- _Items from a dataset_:
»»
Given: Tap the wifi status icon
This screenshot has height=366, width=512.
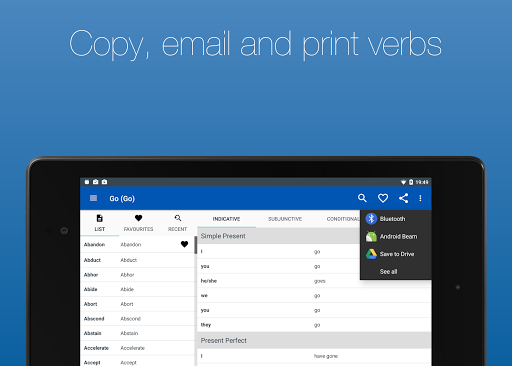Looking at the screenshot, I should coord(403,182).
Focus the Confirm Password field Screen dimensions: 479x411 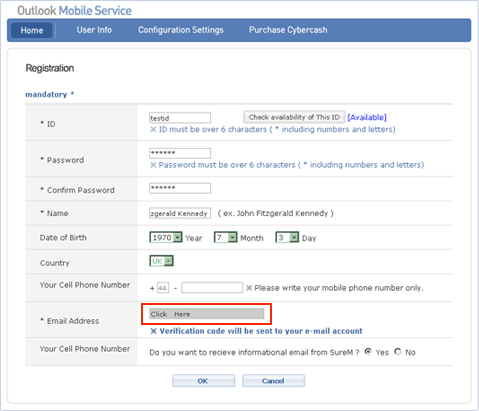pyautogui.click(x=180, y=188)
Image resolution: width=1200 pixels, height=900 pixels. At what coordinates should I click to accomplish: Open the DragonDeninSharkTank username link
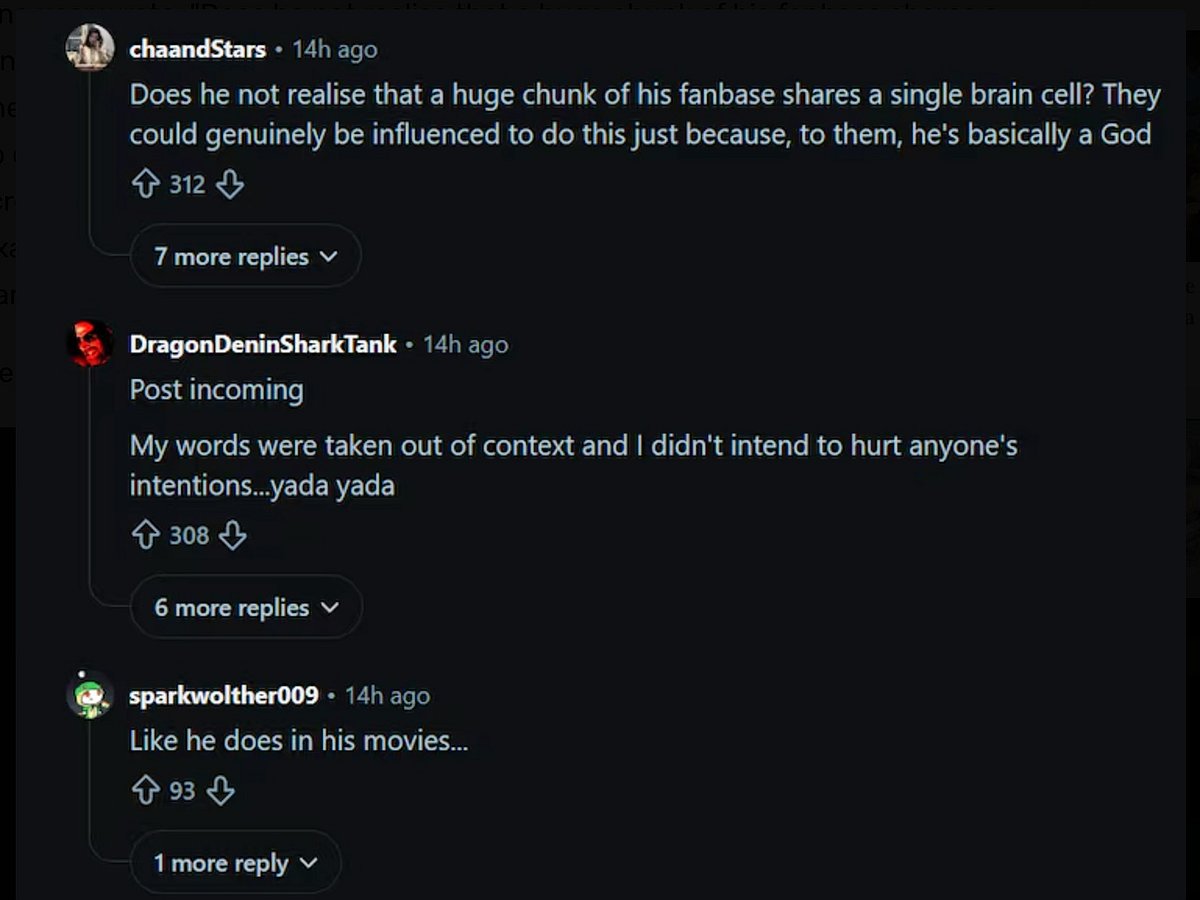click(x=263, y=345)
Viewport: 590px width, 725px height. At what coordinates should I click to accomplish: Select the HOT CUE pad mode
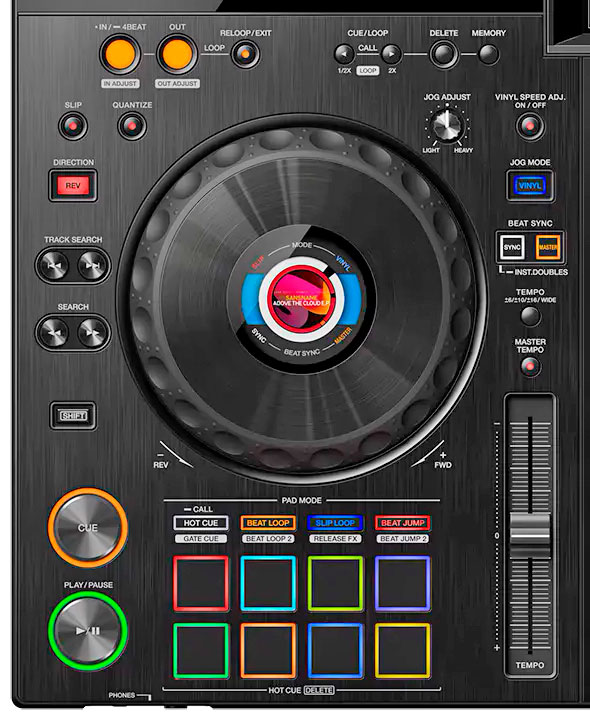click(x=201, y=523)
««
- _Task to carry out_: Omit the pictures, and please restate word for word the lines running from the line with "Image resolution: width=1200" to the end of the entries.

- _Written response_:
Image resolution: width=1200 pixels, height=900 pixels. At what coordinates should I click to accomplish: Open the DragonDeninSharkTank username link
click(x=263, y=345)
Viewport: 590px width, 725px height. At what coordinates should I click to accomplish: Select the HOT CUE pad mode
click(x=201, y=523)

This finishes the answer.